Исходный отрывок
Я ходил к другим психиатрам. Ездил в Харьков и Киев, перепробовал всевозможные рецептурные транквилизаторы и снотворные, но ни один из препаратов не работал без заметных побочных эффектов. Эксперименты с травами и народной медициной не вызывали ничего, кроме изжоги. Это был окончательный тупик. Мне больше не к кому было обращаться.
В тот день я стоял у зеркала и разглядывал свои впалые глазницы.
Я начал составлять записку для матери, в котором подробно объяснял, почему такое существование не имеет смысла.
Вечером я обречённо сёрфил по интернету и забрёл в онлайн-кабинет русскоговорящего психиатра из Израиля. На форуме каждый пациент описывал свою болезнь и вёл диалог с доктором.
Я прочитал сотню тем и нашел истории, похожие на мою.

Сохранённые данные:
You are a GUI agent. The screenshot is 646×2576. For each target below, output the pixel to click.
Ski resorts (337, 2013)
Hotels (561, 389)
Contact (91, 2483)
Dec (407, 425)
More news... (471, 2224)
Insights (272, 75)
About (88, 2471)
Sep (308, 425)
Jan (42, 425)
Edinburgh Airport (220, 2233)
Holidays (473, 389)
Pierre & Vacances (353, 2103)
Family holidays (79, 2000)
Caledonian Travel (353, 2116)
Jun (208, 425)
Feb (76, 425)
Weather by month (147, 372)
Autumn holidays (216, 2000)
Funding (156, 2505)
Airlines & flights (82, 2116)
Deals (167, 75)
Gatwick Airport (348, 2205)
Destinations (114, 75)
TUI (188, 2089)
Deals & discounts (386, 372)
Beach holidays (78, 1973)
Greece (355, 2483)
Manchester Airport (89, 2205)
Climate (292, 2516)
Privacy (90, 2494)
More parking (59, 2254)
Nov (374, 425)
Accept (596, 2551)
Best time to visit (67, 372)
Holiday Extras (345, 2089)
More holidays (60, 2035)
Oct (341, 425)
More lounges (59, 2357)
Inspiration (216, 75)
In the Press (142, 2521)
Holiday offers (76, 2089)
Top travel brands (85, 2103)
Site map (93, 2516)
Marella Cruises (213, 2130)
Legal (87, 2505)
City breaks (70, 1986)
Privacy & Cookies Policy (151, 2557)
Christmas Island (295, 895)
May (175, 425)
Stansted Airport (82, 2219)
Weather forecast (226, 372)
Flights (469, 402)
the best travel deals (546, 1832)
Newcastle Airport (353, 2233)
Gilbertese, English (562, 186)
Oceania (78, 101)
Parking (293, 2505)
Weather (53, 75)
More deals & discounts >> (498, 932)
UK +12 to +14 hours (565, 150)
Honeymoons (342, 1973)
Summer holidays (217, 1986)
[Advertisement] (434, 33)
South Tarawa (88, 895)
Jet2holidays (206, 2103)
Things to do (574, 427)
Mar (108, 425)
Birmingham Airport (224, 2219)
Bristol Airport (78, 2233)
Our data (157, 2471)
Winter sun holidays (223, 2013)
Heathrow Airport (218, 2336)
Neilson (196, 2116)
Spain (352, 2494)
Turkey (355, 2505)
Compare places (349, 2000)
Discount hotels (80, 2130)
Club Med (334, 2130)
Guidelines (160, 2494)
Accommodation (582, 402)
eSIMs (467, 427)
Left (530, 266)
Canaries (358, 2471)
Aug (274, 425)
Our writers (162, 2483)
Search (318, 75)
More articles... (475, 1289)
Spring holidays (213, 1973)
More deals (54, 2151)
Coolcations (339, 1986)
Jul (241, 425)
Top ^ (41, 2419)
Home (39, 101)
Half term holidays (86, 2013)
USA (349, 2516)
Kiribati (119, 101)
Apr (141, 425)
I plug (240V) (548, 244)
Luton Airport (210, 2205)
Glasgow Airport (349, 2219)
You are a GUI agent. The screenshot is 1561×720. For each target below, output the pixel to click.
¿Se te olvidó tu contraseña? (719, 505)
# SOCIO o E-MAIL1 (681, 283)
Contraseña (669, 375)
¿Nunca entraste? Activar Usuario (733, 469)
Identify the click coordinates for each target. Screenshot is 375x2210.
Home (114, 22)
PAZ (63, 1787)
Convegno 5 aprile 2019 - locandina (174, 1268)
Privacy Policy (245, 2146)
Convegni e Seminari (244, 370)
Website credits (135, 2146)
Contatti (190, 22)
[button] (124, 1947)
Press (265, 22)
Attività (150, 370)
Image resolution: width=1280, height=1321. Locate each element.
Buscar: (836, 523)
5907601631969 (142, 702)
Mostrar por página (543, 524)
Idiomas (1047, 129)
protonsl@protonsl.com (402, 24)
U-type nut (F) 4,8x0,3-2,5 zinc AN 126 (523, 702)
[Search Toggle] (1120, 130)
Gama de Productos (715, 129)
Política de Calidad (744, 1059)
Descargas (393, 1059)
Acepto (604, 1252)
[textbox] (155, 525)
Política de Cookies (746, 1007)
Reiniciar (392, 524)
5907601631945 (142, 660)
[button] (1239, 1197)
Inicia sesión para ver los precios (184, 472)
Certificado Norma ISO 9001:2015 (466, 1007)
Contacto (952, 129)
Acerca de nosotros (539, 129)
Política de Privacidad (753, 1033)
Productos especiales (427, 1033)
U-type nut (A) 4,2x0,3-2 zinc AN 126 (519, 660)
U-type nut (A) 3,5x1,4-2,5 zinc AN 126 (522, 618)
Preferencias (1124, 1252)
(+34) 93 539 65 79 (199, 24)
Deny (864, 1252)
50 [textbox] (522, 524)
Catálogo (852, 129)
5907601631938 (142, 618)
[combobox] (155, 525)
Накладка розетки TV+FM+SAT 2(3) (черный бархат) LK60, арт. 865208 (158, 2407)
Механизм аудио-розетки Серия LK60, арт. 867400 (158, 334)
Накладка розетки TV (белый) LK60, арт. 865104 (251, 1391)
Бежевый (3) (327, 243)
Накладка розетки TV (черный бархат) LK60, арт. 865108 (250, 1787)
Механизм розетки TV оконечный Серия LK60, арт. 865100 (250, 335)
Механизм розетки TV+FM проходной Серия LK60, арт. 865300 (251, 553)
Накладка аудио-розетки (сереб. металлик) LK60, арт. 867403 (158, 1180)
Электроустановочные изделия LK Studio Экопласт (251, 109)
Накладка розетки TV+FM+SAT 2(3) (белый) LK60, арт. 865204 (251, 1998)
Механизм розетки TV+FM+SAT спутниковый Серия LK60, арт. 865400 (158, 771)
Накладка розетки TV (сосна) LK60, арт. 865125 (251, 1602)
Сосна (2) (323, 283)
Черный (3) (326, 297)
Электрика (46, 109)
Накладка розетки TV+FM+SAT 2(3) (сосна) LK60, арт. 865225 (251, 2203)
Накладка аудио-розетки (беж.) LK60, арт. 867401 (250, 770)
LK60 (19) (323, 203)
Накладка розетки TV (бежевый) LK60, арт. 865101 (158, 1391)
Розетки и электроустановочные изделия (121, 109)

Задания
a) Определите, согласуется ли с отрывком каждое из утверждений ниже, и для каждого ответьте «да» или «нет», приведя дословную цитату из отрывка, которая это решает. (i) Эксперименты с травами и народной медициной принесли облегчение. (ii) Онлайн-кабинет принадлежал психиатру из Израиля. (iii) На форуме каждый пациент описывал свою болезнь.
b) Воспроизведите дословно часть отрывка, которая начинается со слов «Я ходил к другим» и заканчивается словами «свои впалые глазницы.».

Выполненное задание
a)
(i) Нет: «Эксперименты с травами и народной медициной не вызывали ничего, кроме изжоги».
(ii) Да: «онлайн-кабинет русскоговорящего психиатра из Израиля».
(iii) Да: «На форуме каждый пациент описывал свою болезнь».

b)
Я ходил к другим психиатрам. Ездил в Харьков и Киев, перепробовал всевозможные рецептурные транквилизаторы и снотворные, но ни один из препаратов не работал без заметных побочных эффектов. Эксперименты с травами и народной медициной не вызывали ничего, кроме изжоги. Это был окончательный тупик. Мне больше не к кому было обращаться.
В тот день я стоял у зеркала и разглядывал свои впалые глазницы.